Peut-on vraiment échapper à l’emprise d’un gourou lorsqu’on a passé dix ans dans une secte ? C’est la question que se pose Mélanie en s’enfuyant de l’Eglise de la Sainte-Lumière cosmique où elle est arrivée à l’âge de cinq ans avec sa mère. Où est la vérité ? Dans ce qu’on lui inculque depuis sa petite enfance ou dans ce qui l’attend à l’extérieur et qu’on lui a toujours décrit comme dangereux, impur et satanique ? Au fil des pages, nous accompagnons l’adolescente dans ses découvertes et ses interrogations, dans la difficile remise en cause de tout ce qu’on lui a enseigné jusque-là.

Mylène, sa mère, était jeune et paumée quand elle a quitté la France avec sa fille de cinq ans pour découvrir les États-Unis avec des copains. Malheureusement, elle a rencontré Kimmel Jordan, un beau parleur au passé louche, qui l’a convaincue de rejoindre sa communauté dans le désert du Nouveau-Mexique. Elle a tout de suite été subjuguée et dix ans plus tard, assommée par la drogue, le manque de sommeil, le travail harassant et le bourrage de crâne quotidien, elle est toujours aussi éprise du gourou.
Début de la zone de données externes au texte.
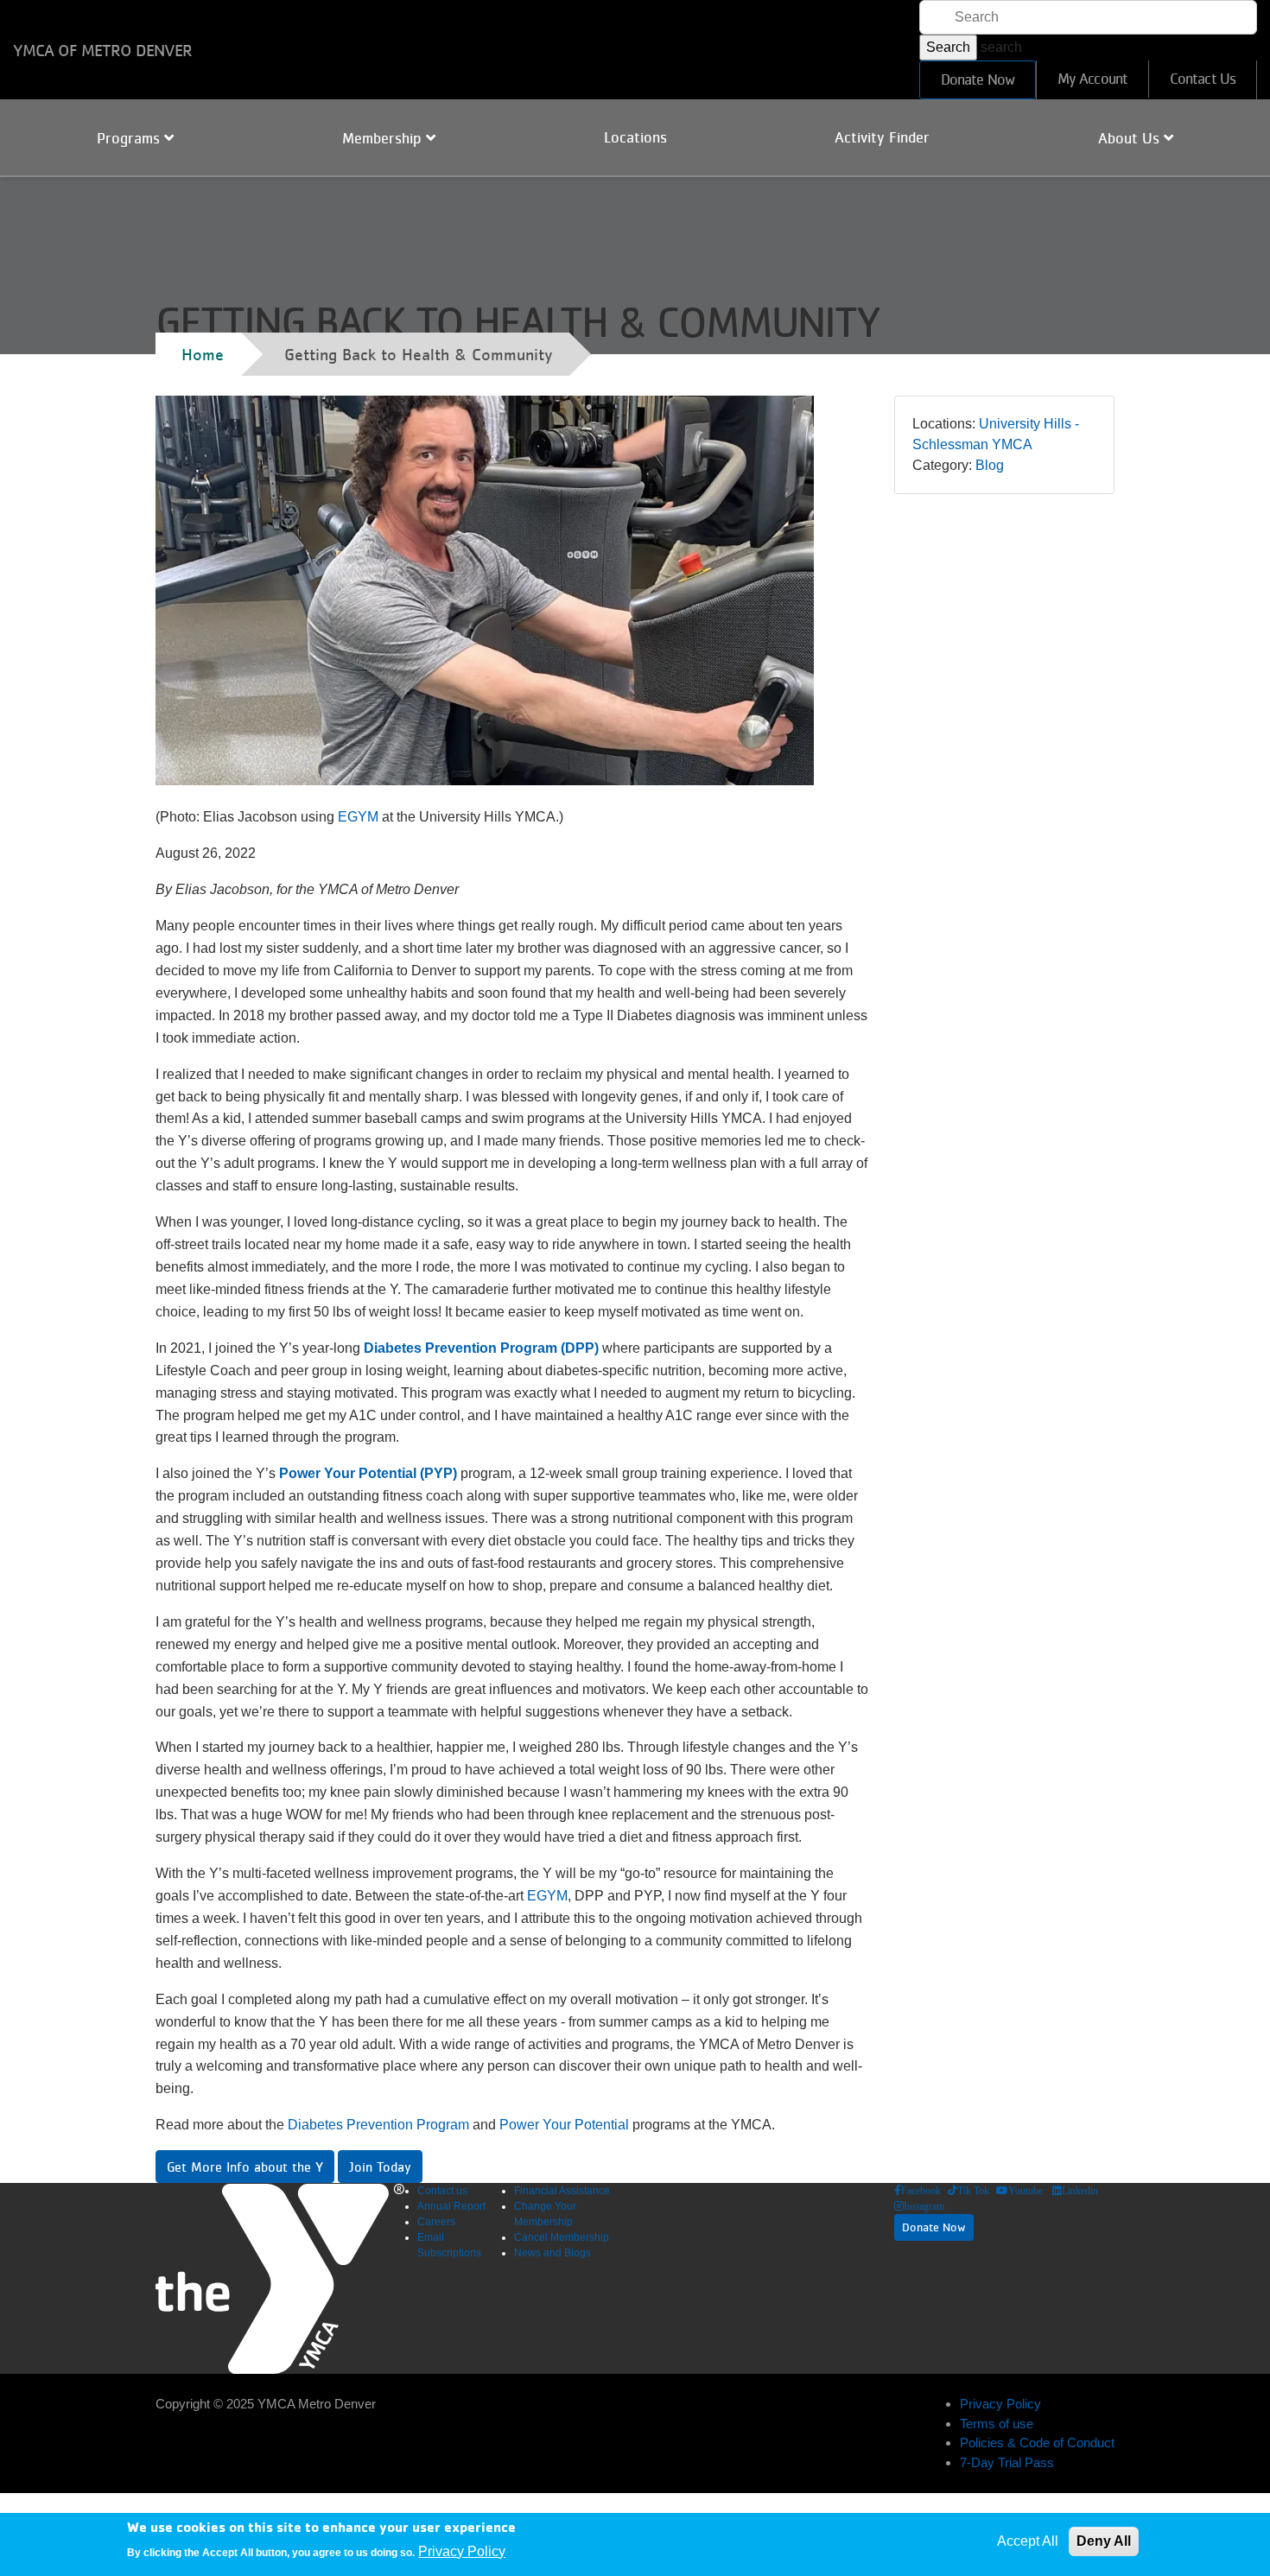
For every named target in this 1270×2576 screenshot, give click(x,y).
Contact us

Elle n’a pas conscience d’avoir élevée sa fille dans une prison à ciel ouvert.

Mélanie ne s’enfuit pas seule de la secte. Elle profite de l’évasion de deux hommes : Mike, le professeur de sport et Harlan, un des gardiens du ranch. Ces deux-là ne faisaient pas partie des adeptes, ils étaient venus se réfugier auprès du gourou pour des raisons que nous découvrirons au fil du livre et ils étaient employés ou plutôt exploités, sans salaire et sans autorisation de sortir du ranch. Leur statut et leur fonction les exemptaient de consommer la drogue qu’ingurgitaient chaque jour les adeptes et cette différence leur permettait de rester lucides et d’observer tous les détails de l’organisation de la communauté. Ce jour-là, le gourou était parti avec sa garde rapprochée pour traiter ses affaires hors du ranch et les conditions étaient réunies pour tenter de s’échapper.

Mike savait que Mélanie résistait à la soumission ambiante, qu’elle avait déjà tenté une évasion et en avait été sévèrement punie. Aussi, en ce jour où tout devient possible, il la prend sur son dos et au poste de garde, Harlan les suit au lieu de donner l’alerte.

Mais ce n’est pas tout à fait la liberté. Ils savent que le gourou va les rechercher. Ils décident de se présenter à la police pour bénéficier d’un programme de protection des témoins. Ils racontent ce qu’ils savent, ce qu’ils ont subi et la police les met à l’abri le temps de l’enquête.

Mélanie se retrouve à cohabiter avec ces deux hommes qui vont se raconter peu à peu. Grâce à des livres et à un ordinateur, elle découvre le monde (qui lui semble aussi violent qu’attirant) et elle reprend des études qui étaient limitées à lire, écrire et rabâcher la doctrine du gourou. Jamais d’histoire ou de géographie, elle a tout à apprendre et elle y prend un grand plaisir mêlé de crainte. Où tout cela va-t-il la mener ?

Elle culpabilise d’avoir laissé sa mère entre les mains du gourou mais une psychologue l’aide à prendre de la distance avec ces regrets. Sa mère était trop asservie à Kimmel Jordan pour qu’une adolescente puisse tenter de l’en détacher. Il faut que Mélanie échappe à son passé et se reconstruise. Vaste projet qu’on voit se concrétiser au fil du roman.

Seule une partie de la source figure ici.